HessenEntwurf für Klimagesetz beschlossen

Hessens Umweltministerin Priska Hinz: „Konsequenter Klimaschutz nicht nur eine ökologische Notwendigkeit, sondern auch ökonomisch und sozial zwingend, um unseren Wohlstand zu erhalten.“
(Bildquelle: Oliver Rüther / Umweltministerium)

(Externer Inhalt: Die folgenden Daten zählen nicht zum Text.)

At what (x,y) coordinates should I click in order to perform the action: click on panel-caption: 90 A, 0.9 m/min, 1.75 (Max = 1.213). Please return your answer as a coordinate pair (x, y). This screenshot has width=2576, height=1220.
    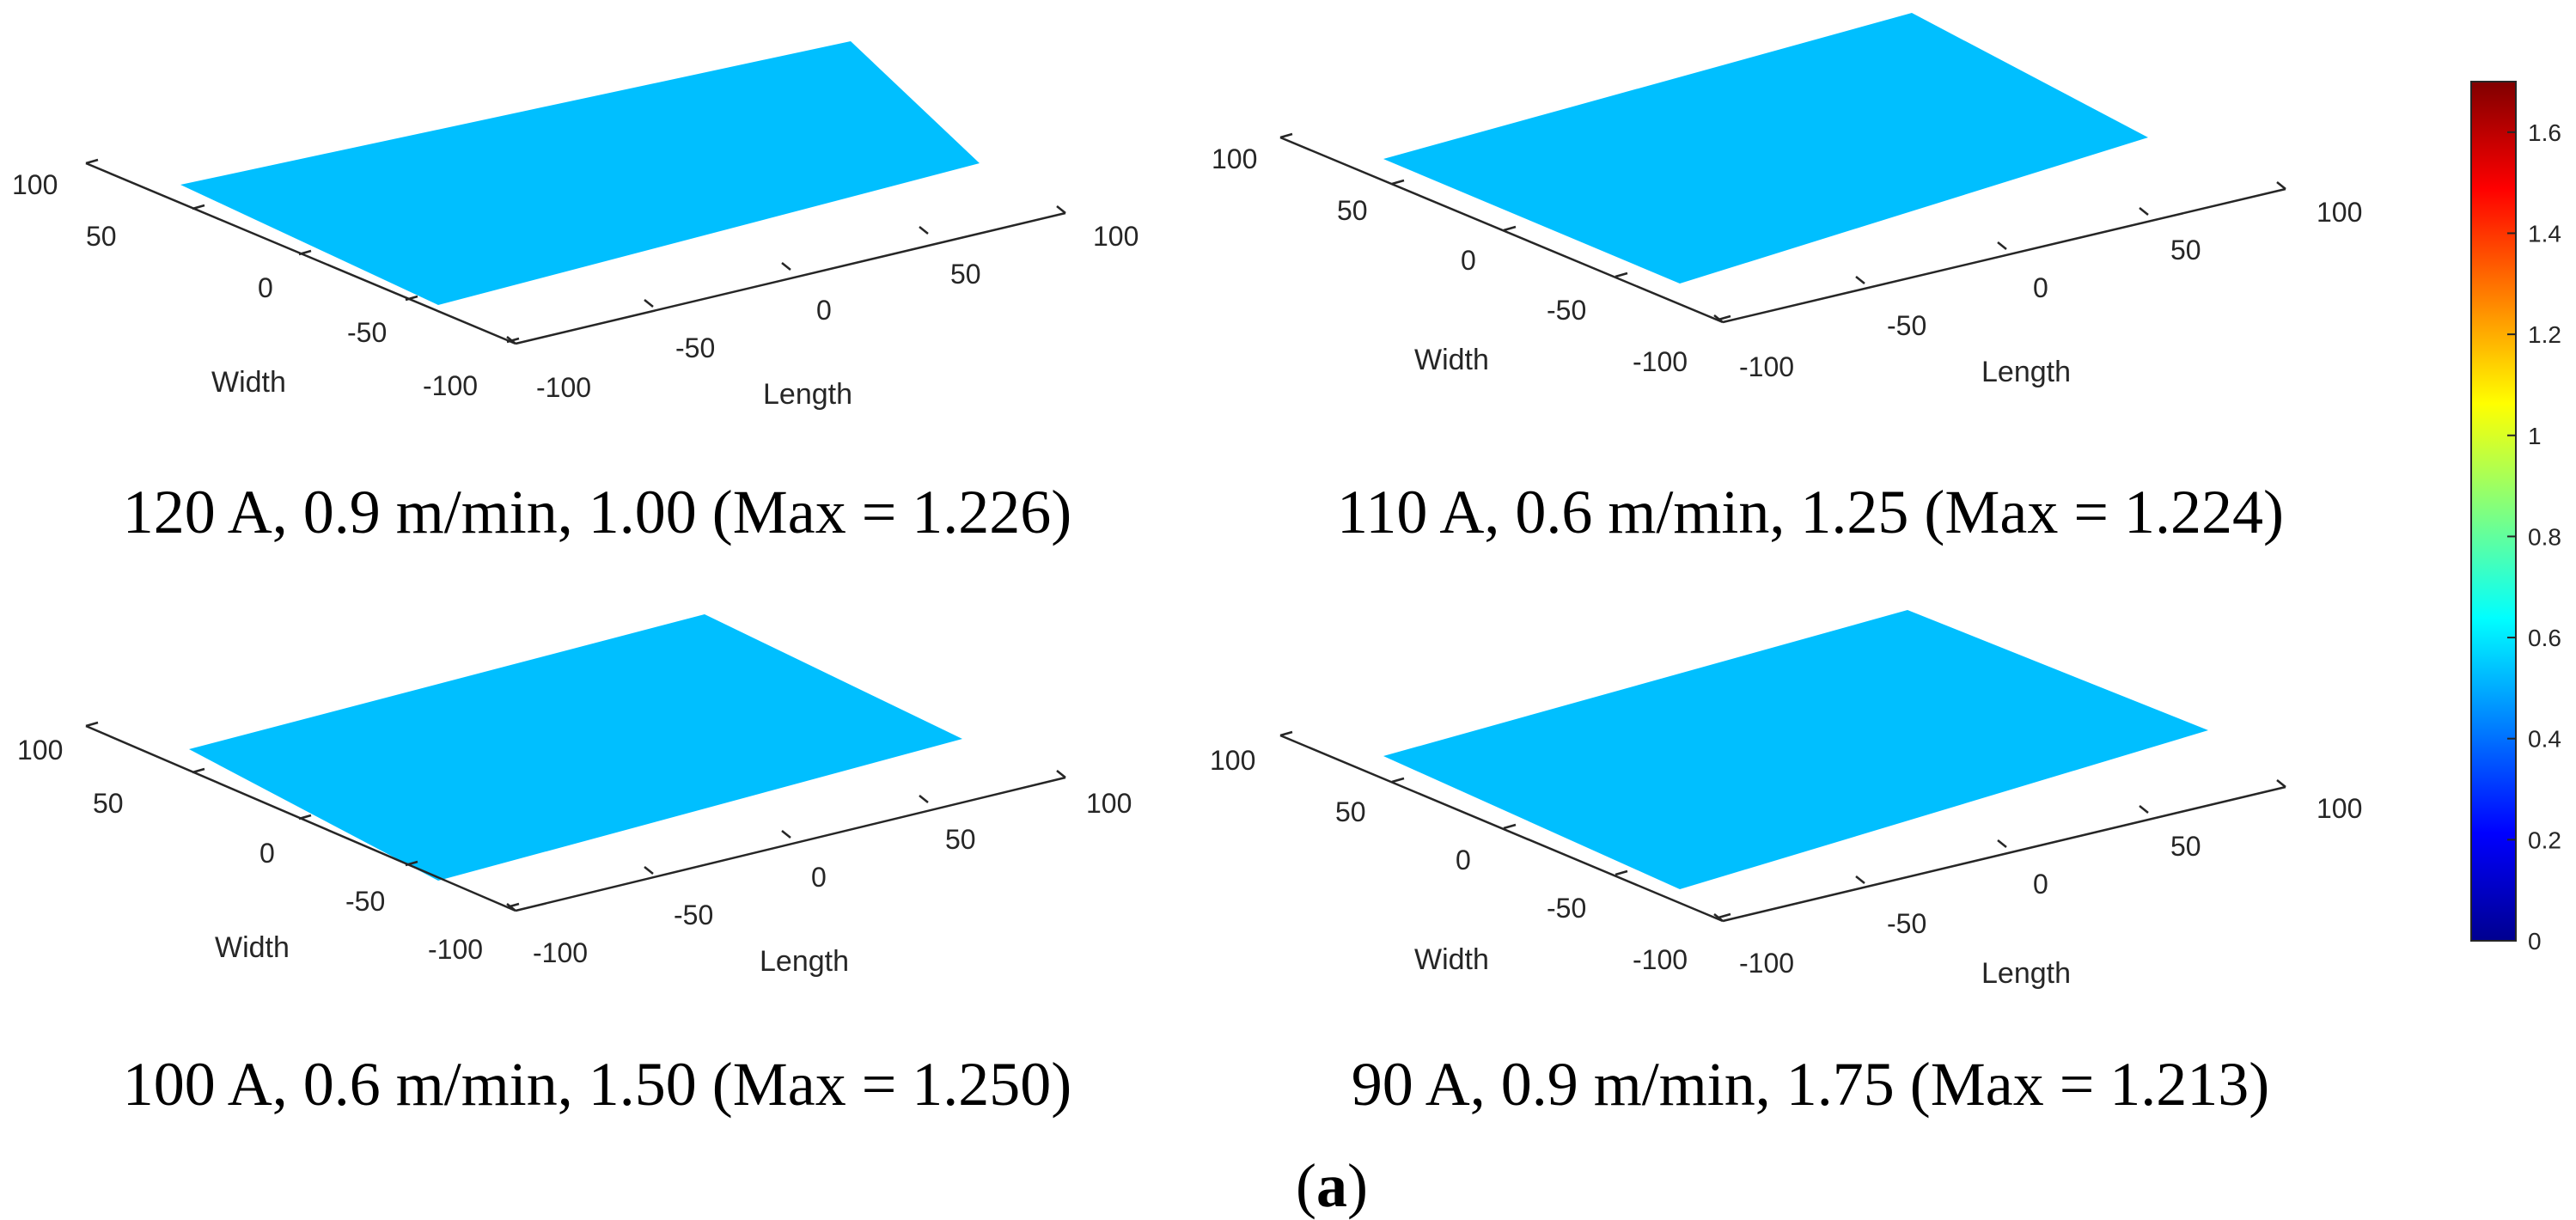
    Looking at the image, I should click on (1811, 1084).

Die hessische Landesregierung hat jetzt einen Gesetzesentwurf zur Förderung des Klimaschutzes und zur Anpassung an die Folgen des Klimawandels von der Landesregierung beschlossen und die Verbändeanhörung eingeleitet. Dies teilt das Hessische Ministerium für Umwelt, Klimaschutz, Landwirtschaft und Verbraucherschutz mit. Die Hessische Umweltministerin Priska Hinz (Bündnis 90/Die Grünen) erläutert: „Der Klimawandel trifft besonders diejenigen Menschen, die Hilfe brauchen, ältere oder kranke Menschen oder Menschen in hochverdichteten Stadtgebieten, die sich schnell aufheizen. Bereits die aktuellen Schäden etwa in der Land- und Forstwirtschaft kosten Hessen Millionen, die für wichtige andere Investitionen in die Zukunft fehlen. Deswegen ist konsequenter Klimaschutz nicht nur eine ökologische Notwendigkeit, sondern auch ökonomisch und sozial zwingend, um unseren Wohlstand zu erhalten.“
Angaben des Ministeriums zufolge sollten die Treibhausgasemissionen bis zum Jahr 2025 um mindestens 40 Prozent im Vergleich zu 1990 gemindert werden. Das Ziel für 2030 sei zudem verschärft worden: Statt bisher 55 Prozent sollten nun 65 Prozent der Treibhausgasemissionen eingespart werden. Bis zum Jahr 2040 müssten die Emissionen um mindestens 88 Prozent sinken. 2045 solle Hessen klimaneutral sein. Mit dem Gesetz leiste das Land Hessen seinen Beitrag zur völkerrechtlich verpflichtenden Begrenzung der globalen Durchschnittstemperatur nach dem Pariser Klimaabkommen.
Ziel des Gesetzesentwurfs sei es, die Klimapolitik des Landes zu stärken und eine landesgesetzliche Grundlage für die erforderlichen Maßnahmen zu schaffen. Außerdem werde die CO2-neutrale Landesverwaltung gestärkt: Das Ziel, dass die Landesverwaltung bis 2030 CO2 neutral organisiert wird, bekomme Gesetzesrang. Für fossile Heizungen solle ab 2026 in Landesgebäuden Schluss sein. Der Gesetzesentwurf sehe auch vor, dass alle Gesetze, Verordnungen und größeren Förderprogramme der Landesregierung dahin überprüft werden, ob sie bezüglich der Erreichung der Klimaziele optimiert werden können.
Mit dem Gesetz werde zudem ein neuer, wissenschaftlicher Klimabeirat für Hessen geschaffen. Er berate die Landesregierung und wache mit darüber, dass das Land auf Reduktionspfad bleibt. Das Gesetz werde ergänzt vom Klimaplan des Landes, der mit seinen Maßnahmen ebenfalls gesetzlich verankert wird und die konkreten Umsetzungsschritte enthält.